*Supplied information*
-- Start --
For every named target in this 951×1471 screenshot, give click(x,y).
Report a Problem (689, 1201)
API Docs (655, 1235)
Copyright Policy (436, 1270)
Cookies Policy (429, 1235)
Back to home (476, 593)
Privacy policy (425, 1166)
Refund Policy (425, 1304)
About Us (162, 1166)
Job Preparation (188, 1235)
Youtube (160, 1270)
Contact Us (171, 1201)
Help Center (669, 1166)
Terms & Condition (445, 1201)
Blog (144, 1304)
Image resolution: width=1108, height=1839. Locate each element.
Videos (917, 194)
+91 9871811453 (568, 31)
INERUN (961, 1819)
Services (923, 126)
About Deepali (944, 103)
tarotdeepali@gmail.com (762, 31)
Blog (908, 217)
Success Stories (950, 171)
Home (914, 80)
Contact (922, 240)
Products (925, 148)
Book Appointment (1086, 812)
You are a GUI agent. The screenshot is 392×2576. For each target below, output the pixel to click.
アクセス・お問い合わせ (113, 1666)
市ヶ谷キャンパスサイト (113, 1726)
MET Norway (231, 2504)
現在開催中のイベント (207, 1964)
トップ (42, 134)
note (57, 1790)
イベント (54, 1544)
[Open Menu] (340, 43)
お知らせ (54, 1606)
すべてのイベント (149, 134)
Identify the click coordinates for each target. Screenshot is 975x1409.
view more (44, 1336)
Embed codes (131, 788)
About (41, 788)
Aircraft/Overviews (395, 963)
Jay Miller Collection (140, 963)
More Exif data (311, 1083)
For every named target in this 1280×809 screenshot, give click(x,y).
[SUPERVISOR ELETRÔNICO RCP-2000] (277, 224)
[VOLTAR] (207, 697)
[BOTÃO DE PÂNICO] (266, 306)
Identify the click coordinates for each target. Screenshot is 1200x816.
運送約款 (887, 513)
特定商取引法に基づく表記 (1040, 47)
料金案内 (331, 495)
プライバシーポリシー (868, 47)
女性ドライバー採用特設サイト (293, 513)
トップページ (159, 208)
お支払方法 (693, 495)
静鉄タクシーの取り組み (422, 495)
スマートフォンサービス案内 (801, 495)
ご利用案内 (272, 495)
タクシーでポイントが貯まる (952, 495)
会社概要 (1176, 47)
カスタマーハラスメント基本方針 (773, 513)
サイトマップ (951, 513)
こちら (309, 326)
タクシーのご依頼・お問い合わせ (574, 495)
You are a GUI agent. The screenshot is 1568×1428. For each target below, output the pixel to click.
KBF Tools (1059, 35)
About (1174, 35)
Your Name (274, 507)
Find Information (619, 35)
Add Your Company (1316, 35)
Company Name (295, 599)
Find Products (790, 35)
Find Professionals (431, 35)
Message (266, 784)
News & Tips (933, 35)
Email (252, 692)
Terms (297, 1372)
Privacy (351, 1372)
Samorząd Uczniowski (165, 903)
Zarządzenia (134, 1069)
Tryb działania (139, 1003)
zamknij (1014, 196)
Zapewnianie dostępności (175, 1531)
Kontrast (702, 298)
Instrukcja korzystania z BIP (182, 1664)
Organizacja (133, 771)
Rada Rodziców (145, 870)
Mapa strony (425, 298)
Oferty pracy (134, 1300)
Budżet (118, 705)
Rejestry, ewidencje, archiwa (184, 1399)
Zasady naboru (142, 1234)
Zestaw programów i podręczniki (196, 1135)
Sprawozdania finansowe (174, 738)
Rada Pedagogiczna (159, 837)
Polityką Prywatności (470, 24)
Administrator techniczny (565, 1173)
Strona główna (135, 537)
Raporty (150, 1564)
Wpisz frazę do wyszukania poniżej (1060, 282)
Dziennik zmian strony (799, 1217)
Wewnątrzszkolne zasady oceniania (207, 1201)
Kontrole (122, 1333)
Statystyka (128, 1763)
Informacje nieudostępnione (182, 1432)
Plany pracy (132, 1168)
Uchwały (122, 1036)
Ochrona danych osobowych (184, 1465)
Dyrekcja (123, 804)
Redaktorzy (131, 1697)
-- End --
Can you copy out every one of the items above, word for word, with no changes?

For every named target in this 951×1471 screenshot, give click(x,y).
Report a Problem (689, 1201)
API Docs (655, 1235)
Copyright Policy (436, 1270)
Cookies Policy (429, 1235)
Back to home (476, 593)
Privacy policy (425, 1166)
Refund Policy (425, 1304)
About Us (162, 1166)
Job Preparation (188, 1235)
Youtube (160, 1270)
Contact Us (171, 1201)
Help Center (669, 1166)
Terms & Condition (445, 1201)
Blog (144, 1304)
Image resolution: width=1108, height=1839. Locate each element.
Videos (917, 194)
+91 9871811453 (568, 31)
INERUN (961, 1819)
Services (923, 126)
About Deepali (944, 103)
tarotdeepali@gmail.com (762, 31)
Blog (908, 217)
Success Stories (950, 171)
Home (914, 80)
Contact (922, 240)
Products (925, 148)
Book Appointment (1086, 812)
You are a GUI agent. The screenshot is 392×2576. For each target below, output the pixel to click.
アクセス・お問い合わせ (113, 1666)
市ヶ谷キャンパスサイト (113, 1726)
MET Norway (231, 2504)
現在開催中のイベント (207, 1964)
トップ (42, 134)
note (57, 1790)
イベント (54, 1544)
[Open Menu] (340, 43)
お知らせ (54, 1606)
すべてのイベント (149, 134)
Identify the click coordinates for each target. Screenshot is 975x1409.
view more (44, 1336)
Embed codes (131, 788)
About (41, 788)
Aircraft/Overviews (395, 963)
Jay Miller Collection (140, 963)
More Exif data (311, 1083)
For every named target in this 1280×809 screenshot, give click(x,y).
[SUPERVISOR ELETRÔNICO RCP-2000] (277, 224)
[VOLTAR] (207, 697)
[BOTÃO DE PÂNICO] (266, 306)
Identify the click coordinates for each target. Screenshot is 1200x816.
運送約款 (887, 513)
特定商取引法に基づく表記 (1040, 47)
料金案内 (331, 495)
プライバシーポリシー (868, 47)
女性ドライバー採用特設サイト (293, 513)
トップページ (159, 208)
お支払方法 (693, 495)
静鉄タクシーの取り組み (422, 495)
スマートフォンサービス案内 (801, 495)
ご利用案内 (272, 495)
タクシーでポイントが貯まる (952, 495)
会社概要 (1176, 47)
カスタマーハラスメント基本方針 (773, 513)
サイトマップ (951, 513)
こちら (309, 326)
タクシーのご依頼・お問い合わせ (574, 495)
You are a GUI agent. The screenshot is 1568×1428. For each target below, output the pixel to click.
KBF Tools (1059, 35)
About (1174, 35)
Your Name (274, 507)
Find Information (619, 35)
Add Your Company (1316, 35)
Company Name (295, 599)
Find Products (790, 35)
Find Professionals (431, 35)
Message (266, 784)
News & Tips (933, 35)
Email (252, 692)
Terms (297, 1372)
Privacy (351, 1372)
Samorząd Uczniowski (165, 903)
Zarządzenia (134, 1069)
Tryb działania (139, 1003)
zamknij (1014, 196)
Zapewnianie dostępności (175, 1531)
Kontrast (702, 298)
Instrukcja korzystania z BIP (182, 1664)
Organizacja (133, 771)
Rada Rodziców (145, 870)
Mapa strony (425, 298)
Oferty pracy (134, 1300)
Budżet (118, 705)
Rejestry, ewidencje, archiwa (184, 1399)
Zasady naboru (142, 1234)
Zestaw programów i podręczniki (196, 1135)
Sprawozdania finansowe (174, 738)
Rada Pedagogiczna (159, 837)
Polityką Prywatności (470, 24)
Administrator techniczny (565, 1173)
Strona główna (135, 537)
Raporty (150, 1564)
Wpisz frazę do wyszukania poniżej (1060, 282)
Dziennik zmian strony (799, 1217)
Wewnątrzszkolne zasady oceniania (207, 1201)
Kontrole (122, 1333)
Statystyka (128, 1763)
Informacje nieudostępnione (182, 1432)
Plany pracy (132, 1168)
Uchwały (122, 1036)
Ochrona danych osobowych (184, 1465)
Dyrekcja (123, 804)
Redaktorzy (131, 1697)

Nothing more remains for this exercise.